── SELECTED EXCERPT

# BSNL new connection



## mad1231moody (Feb 7, 2008)

I have just got a bsnl bfone connection today. I used Tata Indicom till now.
Switched primarily for the bsnl dataone connection.
1. I have Rs.2000 to spare for a modem. Advise me as to rent it from bsnl or buy one modem/router for my self. 
2. Also will my phoneline will be busy when I access internet.
3. Should I ask for the BSNL men to setup my initial connection or can I do it by myself and save Rs.250 

Waiting for your answers.


----------



## s18000rpm (Feb 7, 2008)

1. modem frm BSNL costs around 1250/-, purchase it.
2. nope. you can recieve or make calls when internet is on.
3. save that 250/-


----------



## ico (Feb 7, 2008)

I guess the BSNL will give you the ADSL router. It will be Rs.1200........

Your phone line will not be busy when you'll access Internet as ADSL operates at a different frequency.

Its up to you whether you need the BSNL guys for installation or not. If you don't know about installation much then call the BSNL guys for installation. Well, I am sure that BSNL guys will not be that good in operating the computer.


----------



## mad1231moody (Feb 7, 2008)

Thanks for the prompt reply. Can I buy one Linksys/netgear/D-Link router for the purpose. I think that these will be better then the one BSNL provides. What do ya say??
And I am sure if I can see a tutorial somewhere then I will b able to setup my connection.


----------



## s18000rpm (Feb 7, 2008)

tutorial by ravi_9793 *www.techhunt.org/node/52

*www.thinkdigit.com/forum/member.php?u=6857

btw what do you mean by installation?, just configuring the modem?

what about laying the phone cable?


----------



## ico (Feb 7, 2008)

────

__TASK TO CARRY OUT__:
Please answer these questions about the BSNL connection thread:
(a) Which provider did the opening post's author use before getting the BSNL connection?
(b) According to ico, why will the phone line not be busy while the Internet is in use?
(c) How much money does the opening post hope to save by setting up the connection without the BSNL staff?

── DATA PROVIDED

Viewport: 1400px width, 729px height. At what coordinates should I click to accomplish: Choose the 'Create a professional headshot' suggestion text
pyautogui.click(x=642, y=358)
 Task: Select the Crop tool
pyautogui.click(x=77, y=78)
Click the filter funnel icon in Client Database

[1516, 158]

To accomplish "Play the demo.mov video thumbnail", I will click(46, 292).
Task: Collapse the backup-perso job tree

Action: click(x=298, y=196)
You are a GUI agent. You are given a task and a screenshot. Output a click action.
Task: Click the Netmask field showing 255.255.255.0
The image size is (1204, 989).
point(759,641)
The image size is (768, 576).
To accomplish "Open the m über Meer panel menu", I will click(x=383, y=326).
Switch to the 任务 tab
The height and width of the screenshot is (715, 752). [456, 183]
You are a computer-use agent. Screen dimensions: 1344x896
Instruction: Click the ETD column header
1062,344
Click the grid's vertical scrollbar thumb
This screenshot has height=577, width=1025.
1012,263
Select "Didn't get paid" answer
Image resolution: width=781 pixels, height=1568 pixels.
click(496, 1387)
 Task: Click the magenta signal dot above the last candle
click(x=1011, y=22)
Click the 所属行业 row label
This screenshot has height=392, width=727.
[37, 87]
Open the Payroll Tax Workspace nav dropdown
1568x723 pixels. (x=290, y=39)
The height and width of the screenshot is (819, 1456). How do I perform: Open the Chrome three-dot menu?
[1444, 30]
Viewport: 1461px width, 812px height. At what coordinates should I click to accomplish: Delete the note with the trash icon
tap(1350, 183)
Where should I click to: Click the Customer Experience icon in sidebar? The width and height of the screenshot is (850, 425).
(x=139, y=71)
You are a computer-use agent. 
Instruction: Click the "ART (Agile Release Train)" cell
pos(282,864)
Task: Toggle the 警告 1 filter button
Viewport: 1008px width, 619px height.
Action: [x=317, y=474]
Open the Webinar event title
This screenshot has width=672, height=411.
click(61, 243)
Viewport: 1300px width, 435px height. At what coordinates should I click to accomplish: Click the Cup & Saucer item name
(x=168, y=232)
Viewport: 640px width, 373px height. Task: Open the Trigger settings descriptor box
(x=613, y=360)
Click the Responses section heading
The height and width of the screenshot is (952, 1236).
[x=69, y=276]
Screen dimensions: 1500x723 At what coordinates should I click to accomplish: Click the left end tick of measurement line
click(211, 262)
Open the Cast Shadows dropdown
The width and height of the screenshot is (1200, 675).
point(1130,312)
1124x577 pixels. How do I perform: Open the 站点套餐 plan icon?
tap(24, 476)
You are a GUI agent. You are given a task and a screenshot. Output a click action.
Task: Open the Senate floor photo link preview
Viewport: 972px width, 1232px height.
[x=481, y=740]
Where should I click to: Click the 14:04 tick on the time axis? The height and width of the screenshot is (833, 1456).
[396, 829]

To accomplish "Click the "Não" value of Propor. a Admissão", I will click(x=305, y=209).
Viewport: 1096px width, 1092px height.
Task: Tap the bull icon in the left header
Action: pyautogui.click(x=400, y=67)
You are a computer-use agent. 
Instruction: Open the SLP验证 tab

────

__PROBLEM SOLUTION__:
(a) Tata Indicom.
(b) ADSL operates at a different frequency.
(c) Rs.250.